● Passage shown
---

# Comments on Statistical Issues in January 2014

## Article information

Korean J Fam Med. 2014;35(1):42-43
Publication date (electronic) : 2014 January 23
doi : https://doi.org/10.4082/kjfm.2014.35.1.42
Department of Biostatistics, The Catholic University of Korea College of Medicine, Seoul, Korea.

In this section, we suggest some guidelines for reporting multiple linear regression analyses, which appeared in the article titled, "Factors associated with serum levels of carcinoembryonic antigen in healthy non-smokers", by No et al.1) published in November 2013.

## GUIDELINES FOR REPORTING MULTIPLE LINEAR REGRESSION ANALYSES

In statistics, the multiple linear regression analysis is an approach to model the relationship between a response variable and several explanatory variables. Typically, a researcher will collect data on several potential explanatory variables, determine which variables are most strongly associated with the response variable, and then incorporate these variables into a mathematical model (a regression equation). The purpose of multiple linear regression analysis, then, is to identify which combination of variables best predicts the response variable.

---

● Data provided
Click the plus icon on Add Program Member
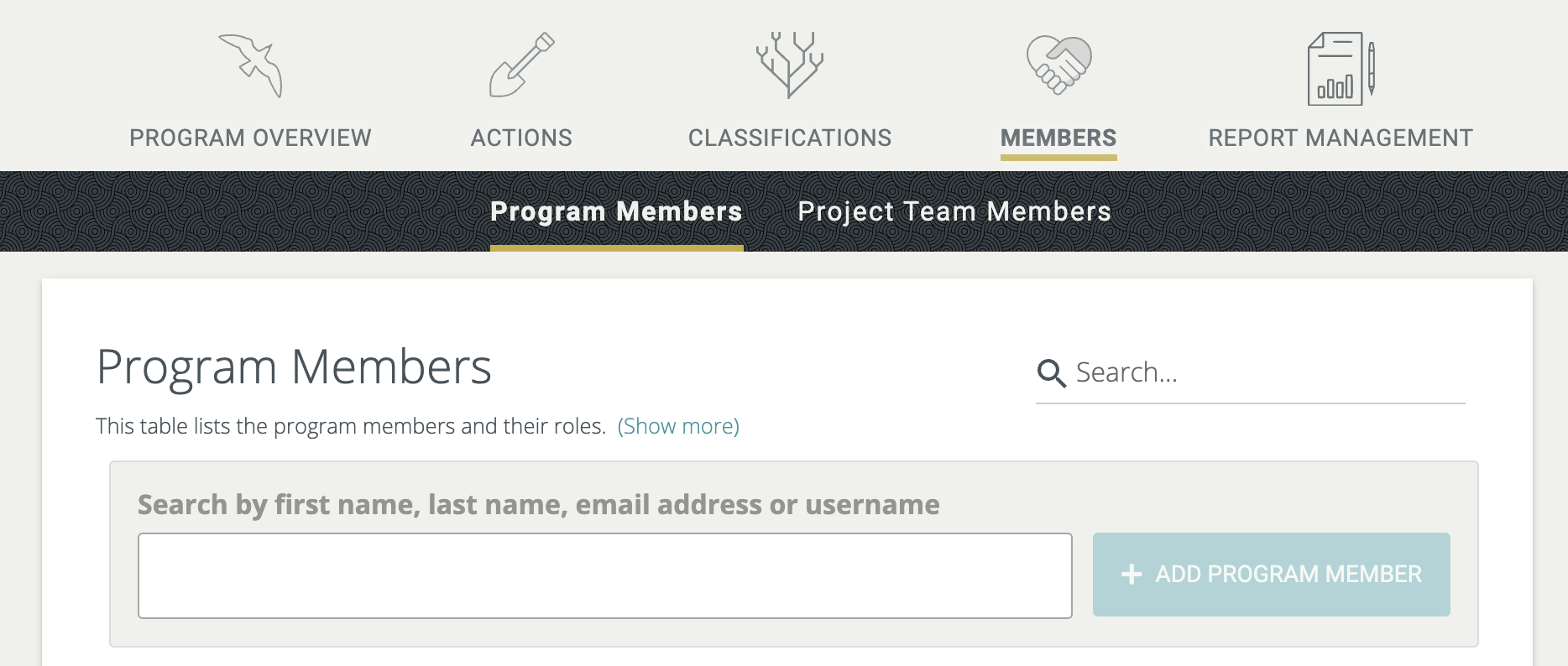Screen dimensions: 1568x666 (1132, 575)
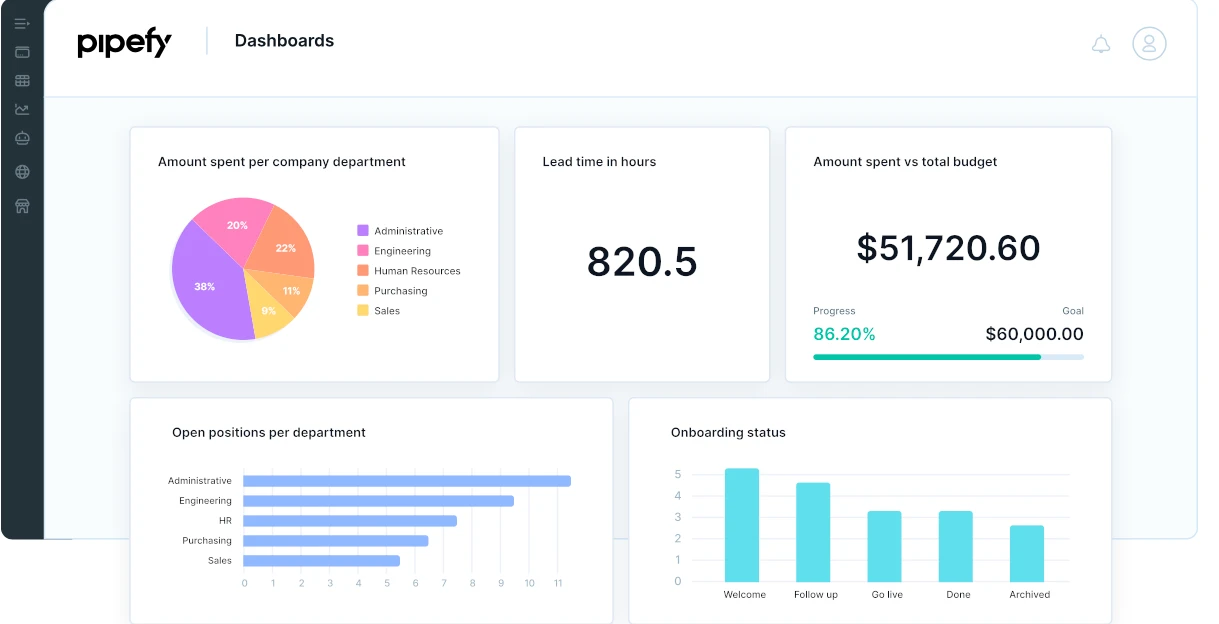
Task: Expand the sidebar menu icon
Action: (x=22, y=23)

---

● What this task involves
Can you echo the article word for word, beginning at "In statistics, the" and stopping after "the response variable."? The data above come from a different source than the article.

● Task result
In statistics, the multiple linear regression analysis is an approach to model the relationship between a response variable and several explanatory variables. Typically, a researcher will collect data on several potential explanatory variables, determine which variables are most strongly associated with the response variable, and then incorporate these variables into a mathematical model (a regression equation). The purpose of multiple linear regression analysis, then, is to identify which combination of variables best predicts the response variable.